'''
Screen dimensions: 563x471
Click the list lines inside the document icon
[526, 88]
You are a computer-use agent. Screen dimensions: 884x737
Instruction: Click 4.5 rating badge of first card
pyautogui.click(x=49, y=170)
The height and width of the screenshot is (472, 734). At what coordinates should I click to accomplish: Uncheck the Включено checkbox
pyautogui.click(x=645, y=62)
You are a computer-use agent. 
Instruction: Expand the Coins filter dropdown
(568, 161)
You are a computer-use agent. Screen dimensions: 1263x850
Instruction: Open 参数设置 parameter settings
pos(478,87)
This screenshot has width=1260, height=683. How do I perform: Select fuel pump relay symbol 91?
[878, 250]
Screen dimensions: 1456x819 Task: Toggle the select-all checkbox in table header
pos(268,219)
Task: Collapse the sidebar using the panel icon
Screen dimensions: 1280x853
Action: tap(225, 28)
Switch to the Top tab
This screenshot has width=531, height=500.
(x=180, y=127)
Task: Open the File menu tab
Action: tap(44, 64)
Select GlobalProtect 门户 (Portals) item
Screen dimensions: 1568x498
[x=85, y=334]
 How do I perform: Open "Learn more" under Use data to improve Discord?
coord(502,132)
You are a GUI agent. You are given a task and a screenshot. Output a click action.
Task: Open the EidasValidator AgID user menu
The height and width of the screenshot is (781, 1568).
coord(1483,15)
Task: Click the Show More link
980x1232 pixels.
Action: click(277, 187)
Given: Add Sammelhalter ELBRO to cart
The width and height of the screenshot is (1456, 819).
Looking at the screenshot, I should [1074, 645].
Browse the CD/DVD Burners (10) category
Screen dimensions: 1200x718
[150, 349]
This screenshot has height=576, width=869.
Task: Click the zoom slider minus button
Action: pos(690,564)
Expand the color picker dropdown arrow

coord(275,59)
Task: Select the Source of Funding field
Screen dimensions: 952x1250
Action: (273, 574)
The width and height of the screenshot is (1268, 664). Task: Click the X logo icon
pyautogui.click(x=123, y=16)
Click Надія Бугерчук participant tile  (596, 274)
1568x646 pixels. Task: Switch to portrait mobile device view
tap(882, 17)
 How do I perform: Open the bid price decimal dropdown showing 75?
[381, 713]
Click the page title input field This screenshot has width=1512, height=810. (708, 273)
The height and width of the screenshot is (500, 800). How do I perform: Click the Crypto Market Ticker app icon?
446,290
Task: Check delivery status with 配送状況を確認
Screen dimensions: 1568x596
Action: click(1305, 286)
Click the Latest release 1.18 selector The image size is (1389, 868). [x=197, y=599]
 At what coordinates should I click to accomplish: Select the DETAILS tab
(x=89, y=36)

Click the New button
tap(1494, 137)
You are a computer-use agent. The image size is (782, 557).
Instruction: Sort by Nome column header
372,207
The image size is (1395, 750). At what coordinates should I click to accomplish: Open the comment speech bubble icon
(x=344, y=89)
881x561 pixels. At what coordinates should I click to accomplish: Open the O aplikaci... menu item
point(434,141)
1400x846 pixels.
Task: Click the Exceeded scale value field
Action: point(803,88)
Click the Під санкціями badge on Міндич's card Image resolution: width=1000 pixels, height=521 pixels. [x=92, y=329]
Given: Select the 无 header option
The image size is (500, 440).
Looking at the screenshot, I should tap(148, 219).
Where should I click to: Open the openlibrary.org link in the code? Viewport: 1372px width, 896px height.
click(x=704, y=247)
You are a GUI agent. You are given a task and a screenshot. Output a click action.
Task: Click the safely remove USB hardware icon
'''
YOUR GOAL
Return every line above that contains the word "card".

OUTPUT FOR THIS TASK
Instruction: Click 4.5 rating badge of first card
Click the Під санкціями badge on Міндич's card Image resolution: width=1000 pixels, height=521 pixels. [x=92, y=329]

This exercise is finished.